Current version of pixman: 0.34.0

   Before reporting problems, check http://wiki.x.org

   to make sure that you have the latest version.

Markers: (--) probed, (**) from config file, (==) default setting,

   (++) from command line, (!!) notice, (II) informational,

   (WW) warning, (EE) error, (NI) not implemented, (??) unknown.

(==) Log file: "/var/log/Xorg.0.log", Time: Thu Jul  6 11:49:18 2017

(==) Using config file: "/etc/X11/xorg.conf"

(==) Using config directory: "/etc/X11/xorg.conf.d"

(==) Using system config directory "/usr/share/X11/xorg.conf.d"

xinit: giving up

xinit: unable to connect to X server: Connection refused

xinit: server error

```

I used this guide for the kernel reconfiguration:

https://wiki.gentoo.org/wiki/QEMU#Kernel

The only deviation I made from the guide is compiling CONFIG_KVM_INTEL directly into the kernel and leaving out CONFIG_KVM_AMD out entirely.

Any help is appreciated and I can provide more information if needed (just not sure what to provide at this point.)Last edited by EugeneTheJeep on Thu Jul 06, 2017 5:44 pm; edited 1 time in total

----------

## Maxxx

Post your "/var/log/Xorg.0.log" file to see what's wrong.

Maybe you need to recompile X.

----------

## EugeneTheJeep

```

[    42.332] 

X.Org X Server 1.19.3

Release Date: 2017-03-15

[    42.332] X Protocol Version 11, Revision 0

[    42.332] Build Operating System: Linux 4.9.16-gentoo x86_64 Gentoo

[    42.332] Current Operating System: Linux VICTORY 4.9.16-gentoo #17 SMP Thu Jul 6 11:42:59 EDT 2017 x86_64

[    42.332] Kernel command line: BOOT_IMAGE=/vmlinuz-4.9.16-gentoo root=/dev/sda4 ro

[    42.332] Build Date: 03 June 2017  10:58:10PM

[    42.332]  

[    42.332] Current version of pixman: 0.34.0

[    42.332]    Before reporting problems, check http://wiki.x.org

   to make sure that you have the latest version.

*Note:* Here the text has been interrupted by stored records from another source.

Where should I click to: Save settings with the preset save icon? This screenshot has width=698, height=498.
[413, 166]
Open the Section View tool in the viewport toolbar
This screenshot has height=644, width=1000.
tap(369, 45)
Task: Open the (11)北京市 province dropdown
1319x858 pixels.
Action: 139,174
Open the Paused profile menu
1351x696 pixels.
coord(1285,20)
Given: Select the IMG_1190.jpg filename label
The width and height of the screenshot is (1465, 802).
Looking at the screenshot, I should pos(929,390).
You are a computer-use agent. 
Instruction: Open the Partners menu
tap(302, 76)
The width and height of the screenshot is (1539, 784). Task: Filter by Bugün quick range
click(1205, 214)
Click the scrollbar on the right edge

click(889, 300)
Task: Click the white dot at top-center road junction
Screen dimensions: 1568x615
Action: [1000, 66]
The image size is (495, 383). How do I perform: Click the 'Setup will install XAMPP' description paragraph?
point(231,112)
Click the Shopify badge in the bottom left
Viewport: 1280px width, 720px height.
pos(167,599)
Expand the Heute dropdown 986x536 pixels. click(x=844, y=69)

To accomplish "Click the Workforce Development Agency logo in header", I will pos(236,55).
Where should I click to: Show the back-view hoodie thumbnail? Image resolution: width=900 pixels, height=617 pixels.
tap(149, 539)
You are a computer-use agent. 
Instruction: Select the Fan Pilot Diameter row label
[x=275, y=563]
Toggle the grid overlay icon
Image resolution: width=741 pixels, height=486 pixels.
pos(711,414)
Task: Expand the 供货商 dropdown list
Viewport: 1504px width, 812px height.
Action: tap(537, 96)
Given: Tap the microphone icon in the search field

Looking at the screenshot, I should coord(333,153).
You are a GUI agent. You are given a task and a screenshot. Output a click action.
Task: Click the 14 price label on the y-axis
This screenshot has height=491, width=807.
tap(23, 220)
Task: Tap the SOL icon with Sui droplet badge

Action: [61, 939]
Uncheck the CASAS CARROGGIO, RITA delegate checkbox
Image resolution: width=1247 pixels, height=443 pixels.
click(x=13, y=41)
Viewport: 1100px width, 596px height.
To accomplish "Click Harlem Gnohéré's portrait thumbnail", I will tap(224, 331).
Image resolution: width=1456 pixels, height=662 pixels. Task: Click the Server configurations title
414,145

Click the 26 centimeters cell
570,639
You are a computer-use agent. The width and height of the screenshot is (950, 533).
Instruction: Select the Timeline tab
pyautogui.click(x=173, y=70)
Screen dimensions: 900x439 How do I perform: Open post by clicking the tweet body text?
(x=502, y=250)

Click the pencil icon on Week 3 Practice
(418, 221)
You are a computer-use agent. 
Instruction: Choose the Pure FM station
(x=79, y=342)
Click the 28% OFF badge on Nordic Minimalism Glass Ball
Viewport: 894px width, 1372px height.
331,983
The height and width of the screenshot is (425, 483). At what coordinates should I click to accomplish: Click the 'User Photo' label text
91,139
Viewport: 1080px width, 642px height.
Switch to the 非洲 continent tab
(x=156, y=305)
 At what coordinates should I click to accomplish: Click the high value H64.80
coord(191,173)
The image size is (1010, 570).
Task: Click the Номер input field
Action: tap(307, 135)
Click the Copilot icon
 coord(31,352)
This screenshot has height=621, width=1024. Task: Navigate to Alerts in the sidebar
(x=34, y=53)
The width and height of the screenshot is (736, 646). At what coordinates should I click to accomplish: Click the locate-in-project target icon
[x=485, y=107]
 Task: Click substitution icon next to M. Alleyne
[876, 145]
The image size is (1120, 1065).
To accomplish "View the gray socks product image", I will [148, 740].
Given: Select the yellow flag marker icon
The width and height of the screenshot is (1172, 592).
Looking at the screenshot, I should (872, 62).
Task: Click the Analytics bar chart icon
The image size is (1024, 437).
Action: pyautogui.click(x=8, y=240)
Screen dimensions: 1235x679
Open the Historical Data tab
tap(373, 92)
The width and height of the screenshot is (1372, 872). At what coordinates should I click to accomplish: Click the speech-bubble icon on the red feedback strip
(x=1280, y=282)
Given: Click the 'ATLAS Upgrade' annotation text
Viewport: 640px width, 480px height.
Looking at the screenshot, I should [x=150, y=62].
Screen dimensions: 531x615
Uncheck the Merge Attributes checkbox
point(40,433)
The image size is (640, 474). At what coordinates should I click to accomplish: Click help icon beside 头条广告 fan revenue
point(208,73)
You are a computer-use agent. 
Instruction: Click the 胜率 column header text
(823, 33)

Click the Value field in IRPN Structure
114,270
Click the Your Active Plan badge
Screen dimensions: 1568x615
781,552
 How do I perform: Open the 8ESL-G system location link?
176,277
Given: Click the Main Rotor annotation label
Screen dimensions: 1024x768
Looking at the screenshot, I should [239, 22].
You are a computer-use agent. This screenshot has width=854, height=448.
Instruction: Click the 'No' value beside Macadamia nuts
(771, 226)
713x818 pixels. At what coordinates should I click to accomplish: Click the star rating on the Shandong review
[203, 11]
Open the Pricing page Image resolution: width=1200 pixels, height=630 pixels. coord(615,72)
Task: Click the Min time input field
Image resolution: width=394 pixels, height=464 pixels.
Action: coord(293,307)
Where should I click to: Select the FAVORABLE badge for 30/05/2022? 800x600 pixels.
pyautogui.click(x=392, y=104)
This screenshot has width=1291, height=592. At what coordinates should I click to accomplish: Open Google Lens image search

[    42.332] Markers: (--) probed, (**) from config file, (==) default setting,

   (++) from command line, (!!) notice, (II) informational,

   (WW) warning, (EE) error, (NI) not implemented, (??) unknown.

[    42.332] (==) Log file: "/var/log/Xorg.0.log", Time: Thu Jul  6 11:49:18 2017

[    42.416] (==) Using config file: "/etc/X11/xorg.conf"

[    42.416] (==) Using config directory: "/etc/X11/xorg.conf.d"

[    42.416] (==) Using system config directory "/usr/share/X11/xorg.conf.d"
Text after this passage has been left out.